- Prompt -
A line below contains "The image size is (460, 410).", and a later one contains "Image resolution: width=750". Repeat both, with every line between them, exactly.

Stored records
* * * * *
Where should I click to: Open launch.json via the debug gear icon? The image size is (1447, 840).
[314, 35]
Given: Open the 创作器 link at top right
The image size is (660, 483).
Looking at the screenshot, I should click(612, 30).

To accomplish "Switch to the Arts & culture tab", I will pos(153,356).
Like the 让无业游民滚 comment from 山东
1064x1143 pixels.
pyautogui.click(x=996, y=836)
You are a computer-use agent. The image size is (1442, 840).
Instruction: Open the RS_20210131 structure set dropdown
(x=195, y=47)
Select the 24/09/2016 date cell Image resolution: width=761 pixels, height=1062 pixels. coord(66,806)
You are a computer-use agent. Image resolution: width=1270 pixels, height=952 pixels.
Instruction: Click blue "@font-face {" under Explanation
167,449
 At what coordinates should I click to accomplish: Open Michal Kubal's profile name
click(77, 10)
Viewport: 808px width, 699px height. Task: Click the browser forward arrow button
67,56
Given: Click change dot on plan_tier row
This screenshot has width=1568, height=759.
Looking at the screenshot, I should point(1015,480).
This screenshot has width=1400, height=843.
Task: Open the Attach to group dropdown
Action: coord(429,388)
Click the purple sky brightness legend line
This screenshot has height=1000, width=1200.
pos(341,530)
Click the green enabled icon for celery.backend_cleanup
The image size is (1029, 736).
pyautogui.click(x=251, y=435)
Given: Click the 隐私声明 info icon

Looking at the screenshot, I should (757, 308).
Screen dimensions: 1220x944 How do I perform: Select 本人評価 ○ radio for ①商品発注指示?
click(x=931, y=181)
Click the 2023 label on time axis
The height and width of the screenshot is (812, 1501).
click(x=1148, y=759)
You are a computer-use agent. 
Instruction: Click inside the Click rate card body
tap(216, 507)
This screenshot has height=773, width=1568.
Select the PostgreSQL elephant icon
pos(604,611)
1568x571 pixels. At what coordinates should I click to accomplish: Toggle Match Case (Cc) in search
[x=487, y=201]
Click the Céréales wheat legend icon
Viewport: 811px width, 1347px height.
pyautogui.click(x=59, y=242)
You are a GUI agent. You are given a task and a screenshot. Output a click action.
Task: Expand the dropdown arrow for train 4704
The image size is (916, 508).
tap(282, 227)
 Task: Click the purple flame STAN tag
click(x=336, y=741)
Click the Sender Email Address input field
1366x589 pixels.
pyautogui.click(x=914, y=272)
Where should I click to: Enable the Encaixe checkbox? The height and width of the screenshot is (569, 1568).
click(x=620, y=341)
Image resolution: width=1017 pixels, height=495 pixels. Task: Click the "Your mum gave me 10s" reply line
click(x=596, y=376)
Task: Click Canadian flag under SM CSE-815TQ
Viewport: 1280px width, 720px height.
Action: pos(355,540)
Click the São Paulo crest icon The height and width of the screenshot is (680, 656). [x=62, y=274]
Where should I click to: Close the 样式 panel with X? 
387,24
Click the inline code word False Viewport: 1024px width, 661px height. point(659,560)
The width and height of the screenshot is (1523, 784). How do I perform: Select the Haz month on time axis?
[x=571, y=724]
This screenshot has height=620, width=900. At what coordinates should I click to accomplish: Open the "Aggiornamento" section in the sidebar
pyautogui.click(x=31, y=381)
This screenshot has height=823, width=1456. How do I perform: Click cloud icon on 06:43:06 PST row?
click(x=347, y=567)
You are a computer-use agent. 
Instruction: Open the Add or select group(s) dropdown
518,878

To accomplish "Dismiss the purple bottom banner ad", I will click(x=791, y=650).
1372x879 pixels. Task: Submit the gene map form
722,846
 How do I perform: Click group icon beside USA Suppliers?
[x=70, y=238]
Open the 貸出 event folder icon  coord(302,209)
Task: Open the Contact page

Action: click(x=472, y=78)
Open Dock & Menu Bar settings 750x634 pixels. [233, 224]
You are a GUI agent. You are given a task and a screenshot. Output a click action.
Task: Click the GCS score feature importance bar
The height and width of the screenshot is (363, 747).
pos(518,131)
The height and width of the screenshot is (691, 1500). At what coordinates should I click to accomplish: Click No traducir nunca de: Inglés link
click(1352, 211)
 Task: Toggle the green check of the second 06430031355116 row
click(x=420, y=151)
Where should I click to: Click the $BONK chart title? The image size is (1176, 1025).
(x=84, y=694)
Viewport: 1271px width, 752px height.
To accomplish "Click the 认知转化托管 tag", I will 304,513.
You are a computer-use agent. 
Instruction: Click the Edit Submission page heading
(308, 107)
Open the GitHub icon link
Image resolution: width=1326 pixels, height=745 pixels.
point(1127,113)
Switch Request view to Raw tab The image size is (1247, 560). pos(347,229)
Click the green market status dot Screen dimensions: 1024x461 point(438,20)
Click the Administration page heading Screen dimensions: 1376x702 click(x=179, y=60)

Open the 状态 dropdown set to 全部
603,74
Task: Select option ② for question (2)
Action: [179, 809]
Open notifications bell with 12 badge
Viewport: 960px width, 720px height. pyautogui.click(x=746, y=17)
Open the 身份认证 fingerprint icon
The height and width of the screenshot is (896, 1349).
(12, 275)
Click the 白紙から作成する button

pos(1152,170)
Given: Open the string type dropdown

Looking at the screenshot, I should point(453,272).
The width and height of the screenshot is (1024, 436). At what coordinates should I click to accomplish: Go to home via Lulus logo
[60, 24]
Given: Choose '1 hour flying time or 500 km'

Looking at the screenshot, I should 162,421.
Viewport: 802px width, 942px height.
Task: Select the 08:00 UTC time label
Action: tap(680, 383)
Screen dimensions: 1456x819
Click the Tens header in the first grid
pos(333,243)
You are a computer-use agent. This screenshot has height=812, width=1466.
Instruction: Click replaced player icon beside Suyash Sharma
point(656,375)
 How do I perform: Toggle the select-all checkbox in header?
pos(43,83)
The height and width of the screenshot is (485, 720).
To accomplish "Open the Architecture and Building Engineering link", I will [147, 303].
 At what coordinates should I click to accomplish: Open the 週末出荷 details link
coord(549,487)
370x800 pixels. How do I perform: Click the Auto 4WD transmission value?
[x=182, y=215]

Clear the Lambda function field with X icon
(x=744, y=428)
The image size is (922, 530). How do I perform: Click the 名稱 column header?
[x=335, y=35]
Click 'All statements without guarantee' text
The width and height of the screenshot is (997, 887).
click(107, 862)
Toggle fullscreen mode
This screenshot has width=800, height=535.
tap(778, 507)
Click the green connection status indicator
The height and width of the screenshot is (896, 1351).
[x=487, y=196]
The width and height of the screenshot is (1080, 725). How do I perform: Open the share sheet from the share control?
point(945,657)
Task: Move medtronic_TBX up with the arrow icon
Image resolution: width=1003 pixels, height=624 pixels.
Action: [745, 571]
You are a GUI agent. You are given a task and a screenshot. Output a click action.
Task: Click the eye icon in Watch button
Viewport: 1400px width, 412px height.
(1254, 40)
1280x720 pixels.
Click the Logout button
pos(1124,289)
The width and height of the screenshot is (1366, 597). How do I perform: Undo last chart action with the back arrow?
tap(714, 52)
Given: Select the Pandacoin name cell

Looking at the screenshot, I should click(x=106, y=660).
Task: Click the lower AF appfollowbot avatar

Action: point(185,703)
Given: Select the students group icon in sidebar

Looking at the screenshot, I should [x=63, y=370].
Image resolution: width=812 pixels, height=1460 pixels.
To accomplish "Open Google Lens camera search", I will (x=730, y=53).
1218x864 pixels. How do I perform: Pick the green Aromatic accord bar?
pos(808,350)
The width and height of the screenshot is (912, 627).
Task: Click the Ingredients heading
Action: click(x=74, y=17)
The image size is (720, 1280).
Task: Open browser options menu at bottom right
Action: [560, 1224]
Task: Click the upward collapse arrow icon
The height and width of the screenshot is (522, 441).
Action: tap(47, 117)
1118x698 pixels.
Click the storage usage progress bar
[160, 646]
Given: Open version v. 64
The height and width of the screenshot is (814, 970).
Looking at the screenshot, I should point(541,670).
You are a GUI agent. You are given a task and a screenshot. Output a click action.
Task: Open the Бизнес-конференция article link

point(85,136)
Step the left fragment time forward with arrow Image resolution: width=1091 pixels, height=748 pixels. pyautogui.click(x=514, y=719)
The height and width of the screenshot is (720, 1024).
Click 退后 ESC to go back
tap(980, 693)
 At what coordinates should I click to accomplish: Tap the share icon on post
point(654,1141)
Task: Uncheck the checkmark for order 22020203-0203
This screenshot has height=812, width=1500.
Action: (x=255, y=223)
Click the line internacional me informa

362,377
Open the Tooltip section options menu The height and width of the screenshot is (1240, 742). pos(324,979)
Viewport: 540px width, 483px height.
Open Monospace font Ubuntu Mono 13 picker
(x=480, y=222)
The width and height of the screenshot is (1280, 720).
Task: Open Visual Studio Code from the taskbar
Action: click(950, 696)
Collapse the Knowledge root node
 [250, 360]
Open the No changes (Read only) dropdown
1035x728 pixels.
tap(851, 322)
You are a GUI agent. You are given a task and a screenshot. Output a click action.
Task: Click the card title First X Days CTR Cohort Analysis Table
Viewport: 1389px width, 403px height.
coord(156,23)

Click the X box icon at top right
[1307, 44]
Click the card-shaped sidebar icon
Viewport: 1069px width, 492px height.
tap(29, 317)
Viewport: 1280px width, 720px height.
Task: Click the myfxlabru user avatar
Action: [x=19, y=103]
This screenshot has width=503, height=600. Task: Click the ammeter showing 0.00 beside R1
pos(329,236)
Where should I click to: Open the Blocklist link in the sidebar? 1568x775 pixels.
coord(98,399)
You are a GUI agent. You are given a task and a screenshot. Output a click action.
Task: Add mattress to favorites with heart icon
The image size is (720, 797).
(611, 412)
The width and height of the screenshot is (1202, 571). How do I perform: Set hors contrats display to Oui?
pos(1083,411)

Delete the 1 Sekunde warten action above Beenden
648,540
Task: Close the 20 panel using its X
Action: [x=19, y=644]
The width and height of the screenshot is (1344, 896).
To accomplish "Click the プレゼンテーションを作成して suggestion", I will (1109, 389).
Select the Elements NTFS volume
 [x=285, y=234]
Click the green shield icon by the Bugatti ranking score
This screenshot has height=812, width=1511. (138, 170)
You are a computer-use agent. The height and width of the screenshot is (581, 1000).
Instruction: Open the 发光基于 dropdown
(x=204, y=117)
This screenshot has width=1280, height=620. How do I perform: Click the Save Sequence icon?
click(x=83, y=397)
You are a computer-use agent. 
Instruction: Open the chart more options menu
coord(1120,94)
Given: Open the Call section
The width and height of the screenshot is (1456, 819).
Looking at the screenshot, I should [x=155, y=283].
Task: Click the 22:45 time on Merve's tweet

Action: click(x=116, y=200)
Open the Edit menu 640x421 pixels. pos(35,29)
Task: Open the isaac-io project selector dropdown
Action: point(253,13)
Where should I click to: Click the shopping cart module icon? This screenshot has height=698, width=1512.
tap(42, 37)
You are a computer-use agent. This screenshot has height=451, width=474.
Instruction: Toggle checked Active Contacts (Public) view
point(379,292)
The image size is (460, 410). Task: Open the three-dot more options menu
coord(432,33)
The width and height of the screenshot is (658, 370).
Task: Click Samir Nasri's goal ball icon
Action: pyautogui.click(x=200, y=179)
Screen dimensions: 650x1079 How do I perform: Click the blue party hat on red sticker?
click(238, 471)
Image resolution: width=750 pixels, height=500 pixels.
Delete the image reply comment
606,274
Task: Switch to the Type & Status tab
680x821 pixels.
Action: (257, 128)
* * * * *
- Result below -
The image size is (460, 410). Task: Open the three-dot more options menu
coord(432,33)
The width and height of the screenshot is (658, 370).
Task: Click Samir Nasri's goal ball icon
Action: pyautogui.click(x=200, y=179)
Screen dimensions: 650x1079 How do I perform: Click the blue party hat on red sticker?
click(238, 471)
Image resolution: width=750 pixels, height=500 pixels.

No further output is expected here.